Criptografia e metadados
A segunda integrante do Grupo de Apoio no Combate aos Crimes Cibernéticos a falar foi Fernanda Domingos. Segundo ela, questões envolvendo criptografia e fornecimento de conteúdo de metadados são subjacentes ao descumprimento de decisões judiciais que determinam os bloqueios do aplicativo. Ela alegou que a empresa afirma usar tecnologia que gera novas chaves de criptografia a cada mensagem enviada, o que tornaria inviável a tentativa de quebra dessa criptografia. “Não sabemos ao certo se essa tecnologia é empregada mesmo, porque não houve auditoria nos sistemas do WhatsApp, e talvez nem seja possível auditar”, disse. Ela ressaltou que os pedidos de quebra de sigilo de mensagens envolvem crimes seriíssimos, como tráfico de drogas, de armas, de pessoas, troca de pornografia infantil, preparação de sequestros, de homicídios e de atentados terroristas.
Paraíso digital
Por fim, o secretário de Cooperação Internacional da Procuradoria-Geral da República (PGR), Vladimir Aras, argumentou que, “aparentemente, o que se tenta apresentar como um dos valores mais importantes do serviço do WhatsApp é a proteção dos dados pessoais, mas, infelizmente, esses serviços também são utilizados por criminosos”. Para o secretário, não se pode imaginar, criar no Brasil, a partir do julgamento das duas ações em trâmite no Supremo, “um paraíso digital, em que criminosos possam cometer infrações penais, violando direitos fundamentais tão importantes quanto o direito à privacidade”.

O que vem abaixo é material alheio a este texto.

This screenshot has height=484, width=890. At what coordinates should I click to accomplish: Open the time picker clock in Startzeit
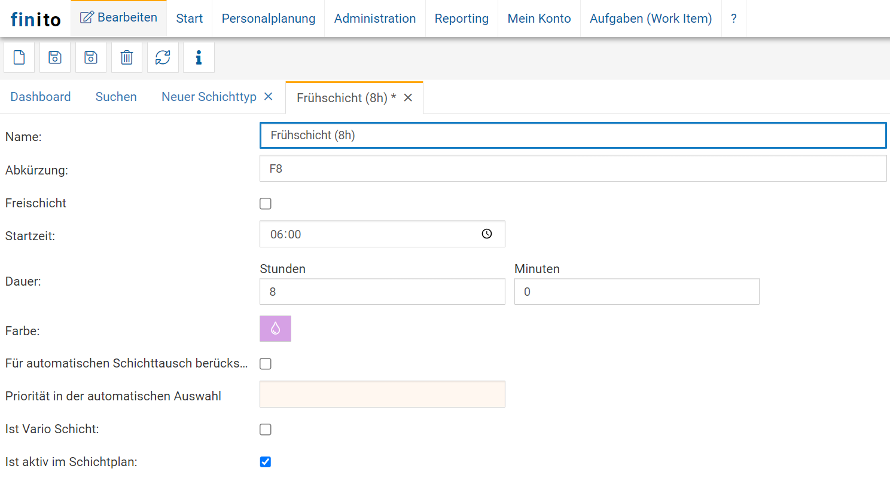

Ao falar especificamente sobre sua área de atuação, Vladimir Aras relatou ouvir muito sobre a necessidade de se recorrer a mecanismos de cooperação internacional para acessar certos dados trocados a partir do aplicativo. “Esse é um outro obstáculo que se procura antepor à jurisdição brasileira na busca de dados importantes para também defesa de direitos”, registrou. De acordo com Aras, instrumentos como o WhatsApp foram criados por homens e, portanto, “podem ser desenhados de forma diferente para que, quando seja necessário, haja a possibilidade que dados possam ser compartilhados, independentemente de cooperação internacional”.